- _SOURCE EXCERPT_

# # # # #

The scene revealed by a London policeman’s torch in the low-key opening moments of a new television series on the evening of Saturday 23rd November 1963 now seems emblematic. Doctor Who began in a junkyard and the secret of its success – in particular, the subtle, complex, distinctive essence of its relationship with its fans across half a century – is perhaps symbolized in the clutter of cultural fragments within which the TARDIS and its owner were first discovered.
The BBC’s cancellation of the series in 1989 has often been blamed on its increasing orientation towards a diminishing hardcore of fans during the preceding decade. A perception that the show had become self-parodying and excessively reliant its own history is not without justification. The proposed paper argues, however, that this particular aspect of the decline was more intricate: the power of the Doctor Who format was, from the start, contingent on a singular sense of nostalgia, but under John Nathan-Turner this had become a narrow, self-referential nostalgia rather than a general, culturally alert one.
Doctor Who’s intertextual, genre-crossing format allowed eccentric fantasy to co-exist with a unique accessibility and imitability of characters, costumes, props and monsters: children could make a TARDIS out of a cardboard box, they could be a Dalek with an egg whisk and a sink plunger, they could knit a long scarf, they could offer jelly babies from a paper bag… Encouraging cosplay before cosplay existed, embodying steampunk before the term was coined, Doctor Who made nostalgia futuristic. Tellingly, its triumphant revival since 2005, for all its bigger budgets and digital effects, has rejoiced in the ‘wobbly set’ legacy. Adult viewers feel a continuation of childhood obsessions, thrills and reassurances, while their children have an enthusiasm that they feel ownership of but can also share with parents. In this sense, new Who, like old Who, taps into the richly nostalgic ideals of family television.

# # # # #

- _STORED DATA_
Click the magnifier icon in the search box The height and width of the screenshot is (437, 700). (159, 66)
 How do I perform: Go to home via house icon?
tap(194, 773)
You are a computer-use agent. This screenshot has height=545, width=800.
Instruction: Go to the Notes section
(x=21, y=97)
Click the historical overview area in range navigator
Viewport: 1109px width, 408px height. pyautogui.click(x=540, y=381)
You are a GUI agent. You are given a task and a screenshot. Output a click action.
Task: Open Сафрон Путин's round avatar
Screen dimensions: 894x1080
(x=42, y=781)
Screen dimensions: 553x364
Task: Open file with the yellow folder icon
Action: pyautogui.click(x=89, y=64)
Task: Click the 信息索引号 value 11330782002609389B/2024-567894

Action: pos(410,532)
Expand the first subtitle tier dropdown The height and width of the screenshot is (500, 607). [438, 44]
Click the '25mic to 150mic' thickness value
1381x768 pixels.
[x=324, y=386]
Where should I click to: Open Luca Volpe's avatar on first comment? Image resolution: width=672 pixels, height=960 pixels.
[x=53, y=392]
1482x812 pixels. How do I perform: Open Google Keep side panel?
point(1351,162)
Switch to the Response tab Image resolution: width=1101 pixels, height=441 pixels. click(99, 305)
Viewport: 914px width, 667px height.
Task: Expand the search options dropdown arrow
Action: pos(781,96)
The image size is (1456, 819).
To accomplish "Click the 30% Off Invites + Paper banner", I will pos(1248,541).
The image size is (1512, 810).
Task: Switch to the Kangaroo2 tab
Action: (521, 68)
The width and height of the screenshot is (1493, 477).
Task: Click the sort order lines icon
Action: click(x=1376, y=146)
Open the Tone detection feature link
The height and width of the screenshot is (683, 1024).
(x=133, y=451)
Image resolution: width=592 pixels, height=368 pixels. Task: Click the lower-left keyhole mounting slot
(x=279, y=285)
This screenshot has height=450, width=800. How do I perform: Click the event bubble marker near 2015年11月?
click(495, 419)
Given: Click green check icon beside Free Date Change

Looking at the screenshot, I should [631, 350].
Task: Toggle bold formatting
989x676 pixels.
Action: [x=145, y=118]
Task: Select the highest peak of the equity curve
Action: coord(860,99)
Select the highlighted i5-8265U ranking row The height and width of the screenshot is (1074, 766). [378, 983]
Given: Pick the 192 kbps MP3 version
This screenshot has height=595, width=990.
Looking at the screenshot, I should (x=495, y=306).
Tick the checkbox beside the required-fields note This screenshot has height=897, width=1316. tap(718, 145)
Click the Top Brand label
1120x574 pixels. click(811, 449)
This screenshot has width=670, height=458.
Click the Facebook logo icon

# # # # #

- _EXERCISE TASKS_
**1)** According to the Doctor Who excerpt, which four things did the show's format make accessible and imitable?
**2)** Write out the passage of the Doctor Who excerpt from "The scene revealed" up to and including "were first discovered.".
The records are not relevant here.

- _TASK RESULTS_
**1)** Characters, costumes, props and monsters.

**2)**
The scene revealed by a London policeman’s torch in the low-key opening moments of a new television series on the evening of Saturday 23rd November 1963 now seems emblematic. Doctor Who began in a junkyard and the secret of its success – in particular, the subtle, complex, distinctive essence of its relationship with its fans across half a century – is perhaps symbolized in the clutter of cultural fragments within which the TARDIS and its owner were first discovered.